Understanding Return On Capital Employed (ROCE)

For those that aren't sure what ROCE is, it measures the amount of pre-tax profits a company can generate from the capital employed in its business. The formula for this calculation on Suzhou SONAVOX ElectronicsLtd is:

Return on Capital Employed = Earnings Before Interest and Tax (EBIT) ÷ (Total Assets - Current Liabilities)

0.11 = CN¥219m ÷ (CN¥2.9b - CN¥938m) (Based on the trailing twelve months to March 2024).

Thus, Suzhou SONAVOX ElectronicsLtd has an ROCE of 11%. On its own, that's a standard return, however it's much better than the 8.4% generated by the Consumer Durables industry.

Check out our latest analysis for Suzhou SONAVOX ElectronicsLtd

roce
SHSE:688533 Return on Capital Employed June 7th 2024

Above you can see how the current ROCE for Suzhou SONAVOX ElectronicsLtd compares to its prior returns on capital, but there's only so much you can tell from the past.

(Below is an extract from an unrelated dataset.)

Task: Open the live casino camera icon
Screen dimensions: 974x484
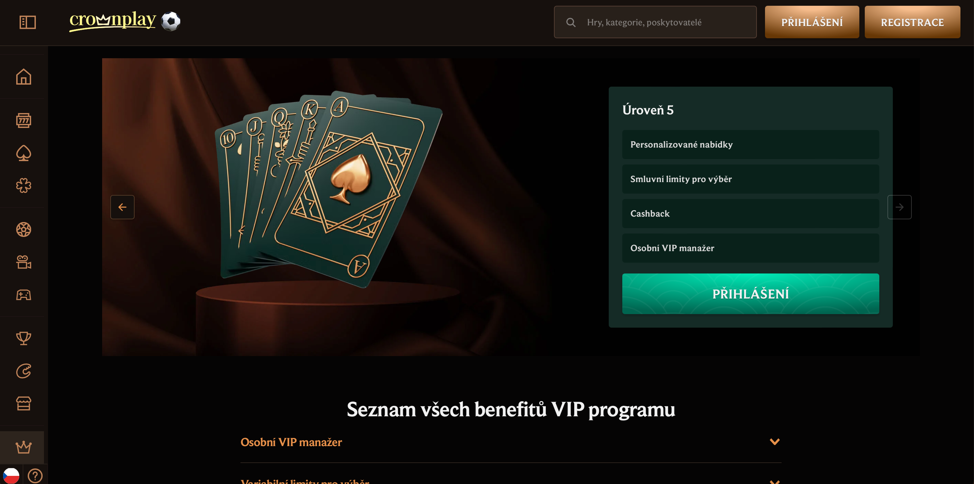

If you're interested, you can view the analysts predictions in our free analyst report for Suzhou SONAVOX ElectronicsLtd .

The Trend Of ROCE

On the surface, the trend of ROCE at Suzhou SONAVOX ElectronicsLtd doesn't inspire confidence. To be more specific, ROCE has fallen from 20% over the last five years. However, given capital employed and revenue have both increased it appears that the business is currently pursuing growth, at the consequence of short term returns. If these investments prove successful, this can bode very well for long term stock performance.

On a side note, Suzhou SONAVOX ElectronicsLtd has done well to pay down its current liabilities to 32% of total assets. So we could link some of this to the decrease in ROCE. What's more, this can reduce some aspects of risk to the business because now the company's suppliers or short-term creditors are funding less of its operations. Some would claim this reduces the business' efficiency at generating ROCE since it is now funding more of the operations with its own money.

The Bottom Line

While returns have fallen for Suzhou SONAVOX ElectronicsLtd in recent times, we're encouraged to see that sales are growing and that the business is reinvesting in its operations. And the stock has followed suit returning a meaningful 38% to shareholders over the last three years. So while the underlying trends could already be accounted for by investors, we still think this stock is worth looking into further.

If you'd like to know more about Suzhou SONAVOX ElectronicsLtd, we've spotted 2 warning signs, and 1 of them is a bit concerning.

While Suzhou SONAVOX ElectronicsLtd may not currently earn the highest returns, we've compiled a list of companies that currently earn more than 25% return on equity. Check out this free list here.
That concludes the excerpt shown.